Recently, Bard settled the second federal Avaulta bellwether trial over its alleged defective transvaginal mesh devices. The settlement was announced by U.S. District Judge Goodwin, who is supervising the transvaginal mesh product liability lawsuits in Charleston, W.Va.
As previously noted, in the first Bard Avaulta bellwether trial, the jury awarded $2 million to a woman who claimed that Bard failed to warn of defects in its product that caused her mesh side effects. The settlement ended the second trial, brought by a North Carolina woman, Wanda Queen. A third bellwether case goes to trial on October 8 and a fourth on November 4.
Over 20,000 Trans Vaginal Mesh Lawsuits Pending
Over 20,000 lawsuits have been coordinated in multidistrict litigation against Bard and five other manufacturers of transvaginal mesh products used to treat pelvic organ prolapse and stress urinary incontinence. Judge Goodwin is also presiding over five other consolidated MDLs involving vaginal mesh products manufactured by other companies, including American Medical Systems (AMS), Boston Scientific, Johnson & Johnson’s Ethicon subsidiary, Coloplast Corp and Cook Medical.
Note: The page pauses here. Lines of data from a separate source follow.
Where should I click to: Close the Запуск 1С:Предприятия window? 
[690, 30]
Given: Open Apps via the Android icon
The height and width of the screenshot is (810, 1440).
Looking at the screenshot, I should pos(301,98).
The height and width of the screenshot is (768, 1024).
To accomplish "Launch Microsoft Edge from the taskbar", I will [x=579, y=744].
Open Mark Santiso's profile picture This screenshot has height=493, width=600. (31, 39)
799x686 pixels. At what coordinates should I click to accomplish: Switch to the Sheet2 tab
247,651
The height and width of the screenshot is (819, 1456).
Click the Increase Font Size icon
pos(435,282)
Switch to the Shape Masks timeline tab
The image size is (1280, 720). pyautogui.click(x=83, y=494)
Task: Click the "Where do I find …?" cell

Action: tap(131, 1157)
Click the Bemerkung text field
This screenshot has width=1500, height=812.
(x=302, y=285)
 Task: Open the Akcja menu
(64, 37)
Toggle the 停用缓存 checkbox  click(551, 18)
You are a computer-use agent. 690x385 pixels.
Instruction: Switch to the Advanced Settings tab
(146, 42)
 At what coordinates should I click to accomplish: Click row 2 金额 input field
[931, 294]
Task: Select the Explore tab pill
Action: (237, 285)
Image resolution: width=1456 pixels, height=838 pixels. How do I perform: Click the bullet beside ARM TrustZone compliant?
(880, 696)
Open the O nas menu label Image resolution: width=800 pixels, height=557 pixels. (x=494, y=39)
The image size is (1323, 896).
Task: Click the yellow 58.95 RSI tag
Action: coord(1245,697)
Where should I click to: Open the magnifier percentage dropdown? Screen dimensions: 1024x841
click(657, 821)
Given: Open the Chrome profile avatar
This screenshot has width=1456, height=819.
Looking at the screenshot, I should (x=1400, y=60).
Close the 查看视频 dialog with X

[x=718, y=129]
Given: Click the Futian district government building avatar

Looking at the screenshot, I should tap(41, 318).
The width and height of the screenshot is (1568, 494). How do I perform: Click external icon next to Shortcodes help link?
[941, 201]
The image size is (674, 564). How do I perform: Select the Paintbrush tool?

According to an updated case list released by the U.S. Judicial Panel on Multidistrict Litigation (JPML) on August 15, there are currently 3,407 Bard Avaulta mesh lawsuits, 8,967 American Medical System (AMS) mesh lawsuits, 5,232 Boston Scientific mesh lawsuits, 7,751 Ethicon mesh lawsuits, 435 Coloplast bladder sling lawsuits and about 118 Cook Medical biologic mesh lawsuits.
In 2011, the U.S. Food and Drug Administration issued a safety warning that “serious complications associated with surgical mesh for transvaginal repair of [pelvic organ prolapse] are not rare.” The FDA asked manufacturers to submit additional studies of the safety and effectiveness of their products. In response, Bard recalled its Avaulta devices off the market last year.
FDA Flawed 510 (k) Process
Earlier, Goodwin excluded from all the four trials any evidence that Bard’s product had been cleared for sale through the controversial 501(k) approval process. This is a “fast track” process, in which the U.S. Food and Drug Administration allows a company to sell a medical device that is substantially similar to a product already on the market. According to some experts, this process, allows the companies to bypass the rigorous inspection and evaluation process and thereby place in the market untested medical products, to the detriment of patients.
Goodwin also excluded evidence that the FDA never took any enforcement action over the Avaulta device.
Bard New Jersey State Court Actions
In addition to the federal litigation, Bard, faces its first trial in state court coordinated litigation in Atlantic City, N.J., on September 23. Bard lost the first trial in the nation over transvaginal mesh products last year, when a state court jury in Bakersfield, Calif., awarded $5.5 million to a woman and her husband.